Expert Opin Biol Ther. 2011 Jun;11(6):679-86. doi: 10.1517/14712598.2011.579099. Epub 2011 Apr 19.
Several second-generation active β-amyloid (Aβ) vaccines and passive Aβ immunotherapies are under clinical investigation with the aim of boosting Aβ clearance from the brain of the Alzheimer's disease (AD) patients. However, the preliminary cognitive efficacy of bapineuzumab, a humanized anti-Aβ monoclonal antibody, appears uncertain. Moreover, the occurrence of vasogenic edema and, more rarely, brain microhemorrhages, especially in apolipoprotein E ϵ4 carriers, have led to abandoning of the highest dose of the drug. Solanezumab, another humanized anti-Aβ monoclonal antibody, was shown to neutralize soluble Aβ oligomers, which is believed to be the more neurotoxic Aβ species. Phase II studies showed a good safety profile of solanezumab while studies on cerebrospinal and plasma biomarkers documented good signals of pharmacodynamic activity. However, the preliminary equivocal cognitive results obtained with bapineuzumab as well as the detrimental cognitive effects observed with semagacestat, a potent γ-secretase inhibitor, raise the possibility that targeting Aβ may not be clinically efficacious in AD. The results of four ongoing large Phase III trials on bapineuzumab and two Phase III trials on solanezumab will tell us if passive anti-Aβ immunization is able to alter the course of this devastating disease, and if Aβ is still a viable target for anti-AD drugs.
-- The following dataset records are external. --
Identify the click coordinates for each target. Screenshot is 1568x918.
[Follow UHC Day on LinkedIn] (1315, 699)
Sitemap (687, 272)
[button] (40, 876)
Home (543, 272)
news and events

几种第二代活性β-淀粉样蛋白(Aβ)疫苗和被动 Aβ 免疫疗法正在进行临床研究,目的是增强阿尔茨海默病(AD)患者大脑中 Aβ 的清除。然而,人源化抗 Aβ 单克隆抗体 bapineuzumab 的初步认知疗效似乎不确定。此外,血管源性水肿的发生,更罕见的是脑微出血,特别是在载脂蛋白 E ϵ4 携带者中,导致药物最高剂量的放弃。另一种人源化抗 Aβ 单克隆抗体 solanezumab 被证明可以中和可溶性 Aβ 寡聚物,这被认为是更具神经毒性的 Aβ 物种。II 期研究显示 solanezumab 具有良好的安全性,而对脑脊液和血浆生物标志物的研究记录了良好的药效学活性信号。然而,bapineuzumab 获得的初步不确定认知结果以及强效 γ-分泌酶抑制剂 semagacestat 观察到的认知损害效应,使得靶向 Aβ 可能在 AD 中临床疗效不佳的可能性增加。正在进行的四项关于 bapineuzumab 的大型 III 期试验和两项关于 solanezumab 的 III 期试验的结果将告诉我们,被动抗 Aβ 免疫接种是否能够改变这种破坏性疾病的进程,以及 Aβ 是否仍然是抗 AD 药物的可行靶点。